▶ Problem:
Line by line, copy the records below exactly and leave the pictures out.

▶ Pixel coordinate grounding data:
----------

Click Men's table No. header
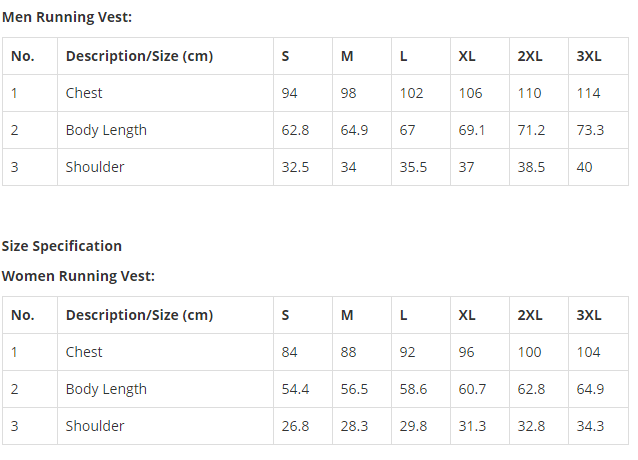The width and height of the screenshot is (638, 460). (x=23, y=56)
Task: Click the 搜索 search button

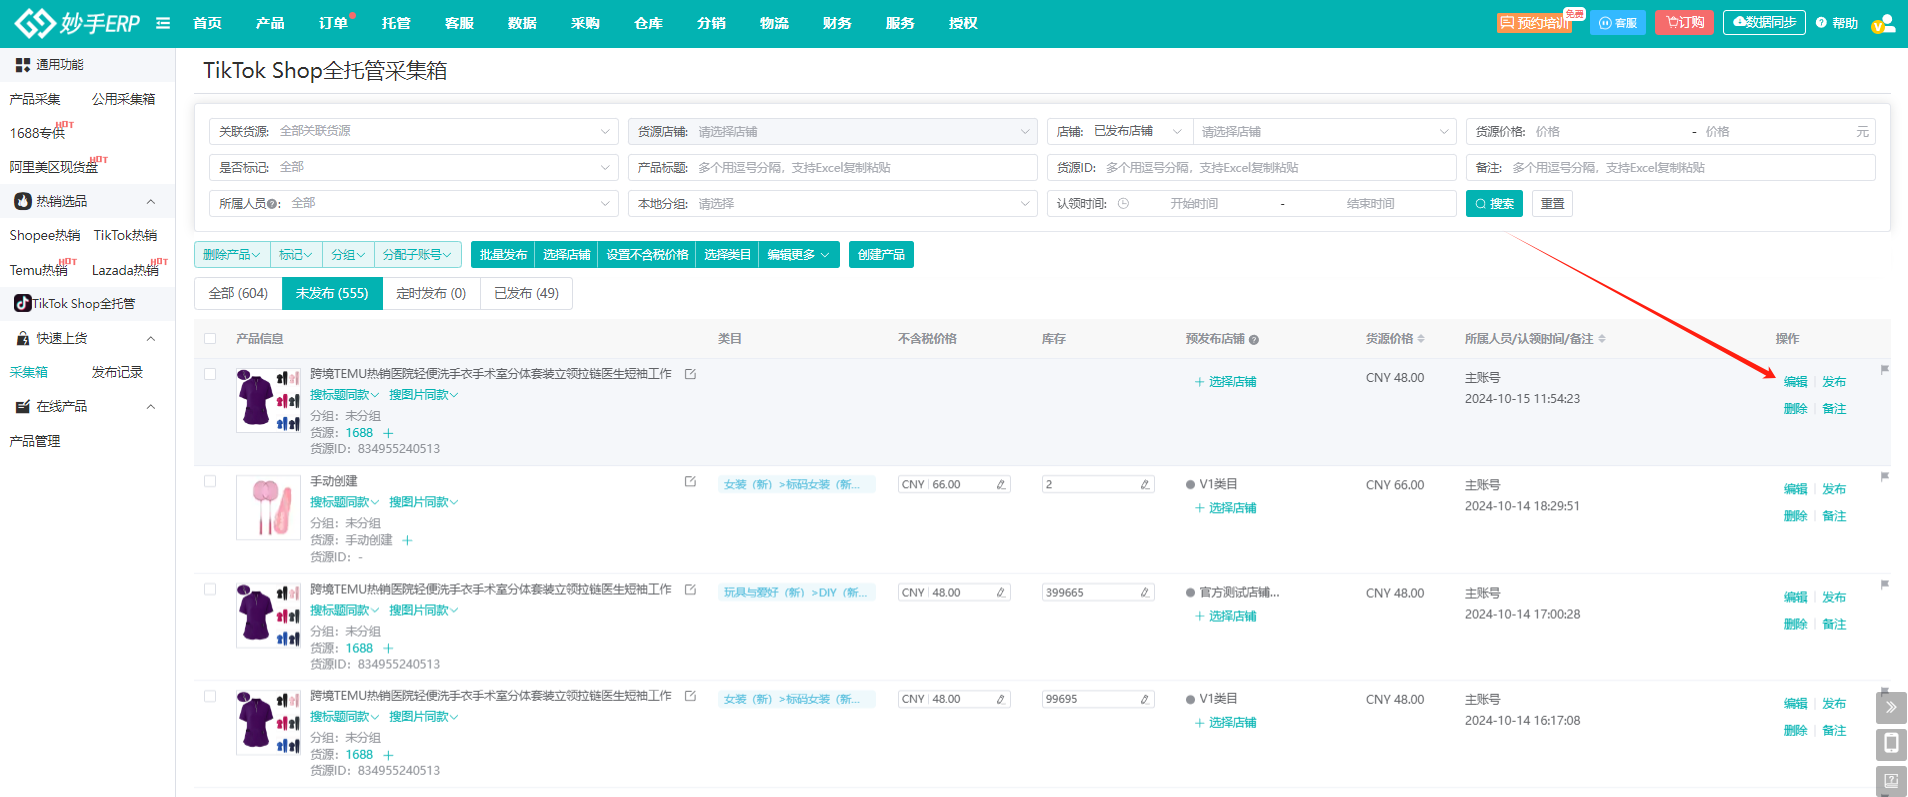Action: (x=1493, y=204)
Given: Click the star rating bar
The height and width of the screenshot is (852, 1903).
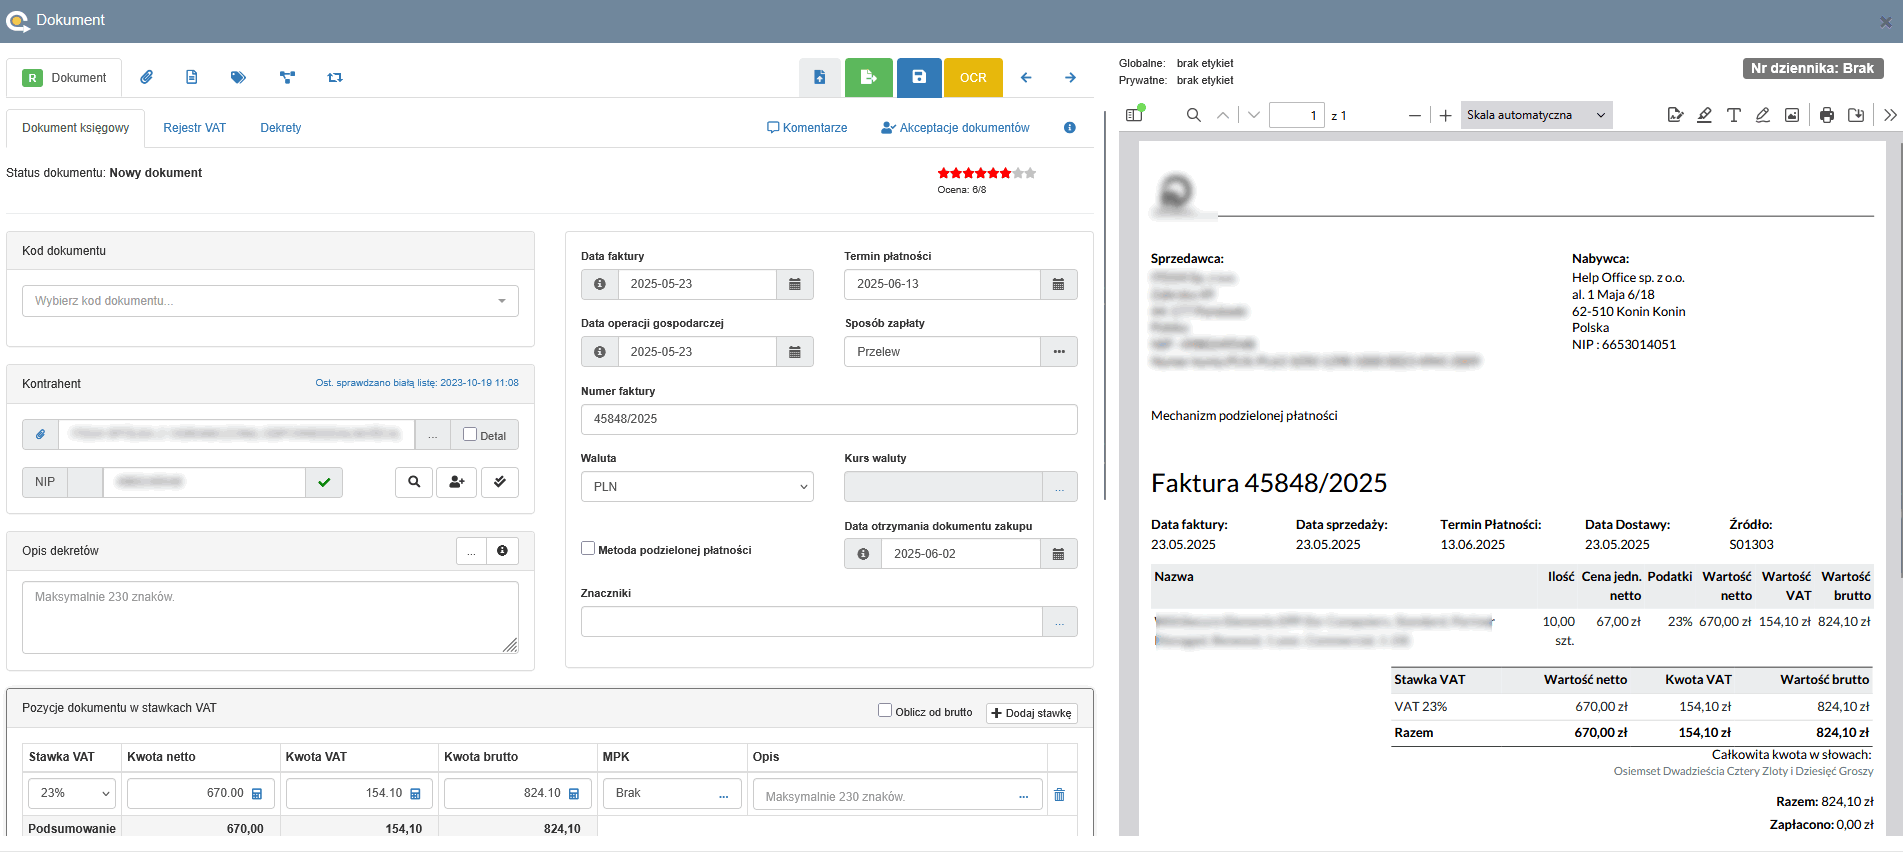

----------

▶ Result for this exercise:
Click Men's table No. header
The width and height of the screenshot is (638, 460). (x=23, y=56)
Task: Click the 搜索 search button

Action: (x=1493, y=204)
Given: Click the star rating bar
The height and width of the screenshot is (852, 1903).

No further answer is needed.